(Beginning of GIVEN ENTRIES)
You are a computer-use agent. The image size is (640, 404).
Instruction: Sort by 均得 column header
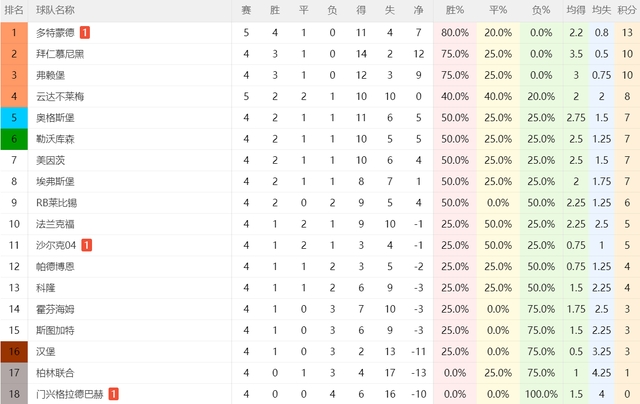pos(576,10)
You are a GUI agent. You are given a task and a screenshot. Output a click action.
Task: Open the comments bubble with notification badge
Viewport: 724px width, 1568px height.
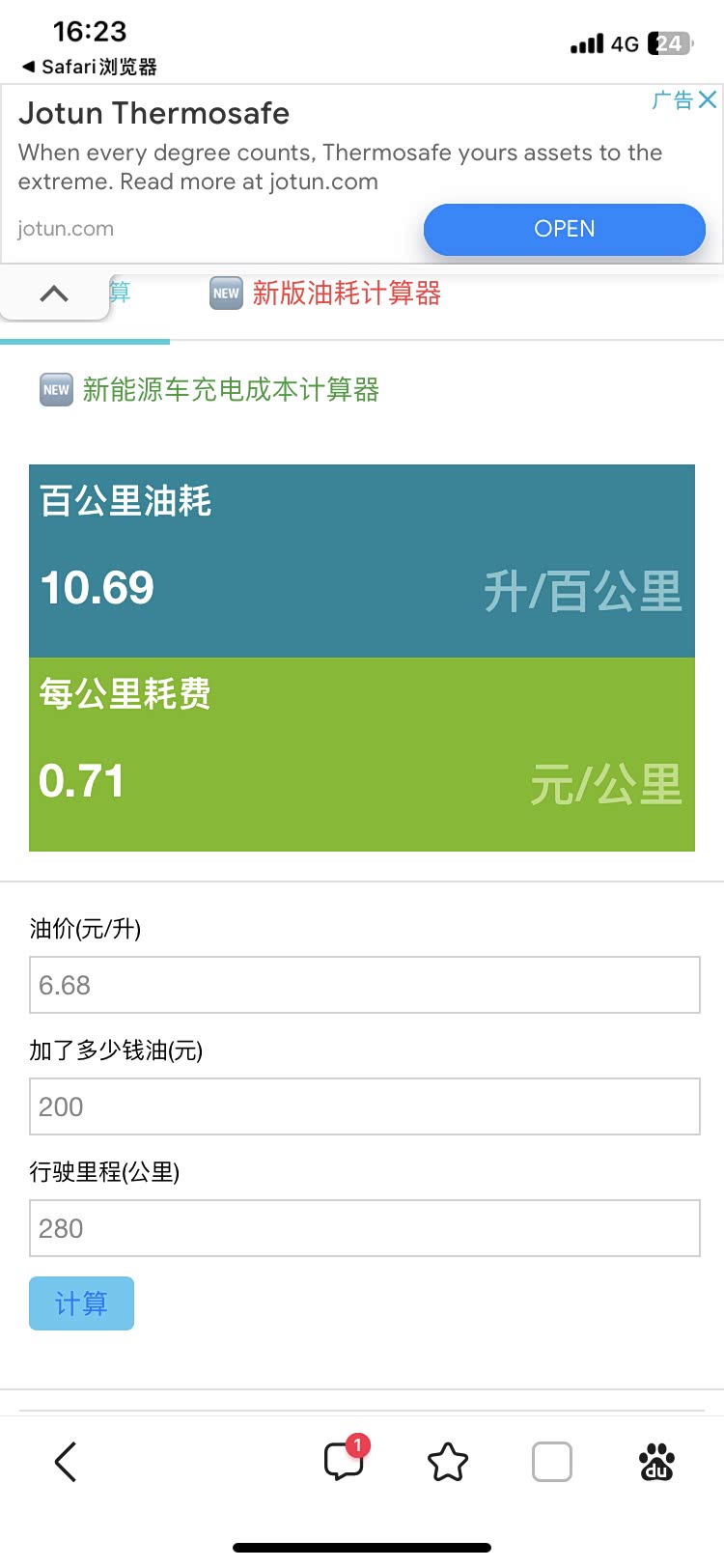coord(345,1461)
(End of GIVEN ENTRIES)
* [EXERCISE AIM]
Write down how many lines in this listing contain the word "agent"; the number is the whole answer.

* [WRITTEN REPLY]
2